The May 6, 2009, “Privilege Point” (United States v. Nicholas, 606 F. Supp. 2d 1109 (C.D. Cal. 2009)) described a district court decision criticizing Irell & Manella for disclosing a corporate executive client’s confidences to the government in an effort to help another firm client (Broadcom). The Ninth Circuit has reversed the lower court’s decision, but reiterated the basic principles that should guide every corporate lawyer’s actions.

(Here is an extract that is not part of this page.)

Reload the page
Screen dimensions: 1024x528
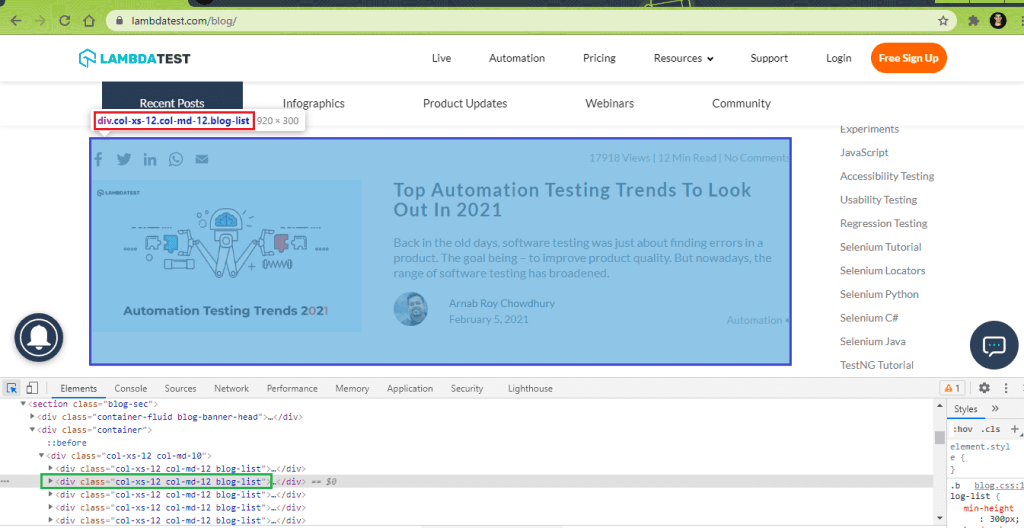62,20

In United States v. Ruehle, No. 09-50161, 2009 U.S. App. LEXIS 21450, at *9 n. 3, *27, *38, *38 n.10 (9th Cir. Sept. 30, 2009), the court (1) found that Irell & Manella had represented both Broadcom and its former CFO Ruehle in connection with possible option backdating; (2) agreed with Ruehle that Irell & Manella had not provided the proper Upjohn warning to Ruehle, despite the lawyers’ contrary claims (pointedly noting that the Irell lawyers “took no notes nor memorialized their conversation on this issue in writing”); (3) held that the district court had improperly applied California law rather than federal law to the privilege question (meaning that the district court might have been upheld if it had made the same findings under the federal standard); (4) noted that Ruehle “was no ordinary Broadcom employee” because he knew that Irell & Manella was sharing information with Broadcom’s auditor Ernst & Young (a fact that will not be present in most situations involving law firms representing both corporations and executives); (5) labeled as “troubling” Irell’s “allegedly unprofessional conduct”; (6) emphasized that “our holding today should not be interpreted as carte blanche approval” of Irell lawyers’ testimony about their communications with Ruehle (implying that Irell’s proffer to the FBI might have included impermissible disclosures).
Law firms can avoid nightmares like this by explaining at the beginning of any joint (or separate but related) representations how the law firm will handle the communication flow, and how it will address any adversity that arises among the clients.